- **Problem description**: Can you give these records again, swapping "GUI agent" for "desktop assistant" throughout and leaving everything else unchanged?

- **Dataset records**:
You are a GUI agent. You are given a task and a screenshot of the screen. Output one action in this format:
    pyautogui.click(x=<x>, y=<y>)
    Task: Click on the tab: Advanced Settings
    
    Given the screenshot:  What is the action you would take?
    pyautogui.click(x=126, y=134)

- **Exercise solution**:
You are a desktop assistant. You are given a task and a screenshot of the screen. Output one action in this format:
    pyautogui.click(x=<x>, y=<y>)
    Task: Click on the tab: Advanced Settings
    
    Given the screenshot:  What is the action you would take?
    pyautogui.click(x=126, y=134)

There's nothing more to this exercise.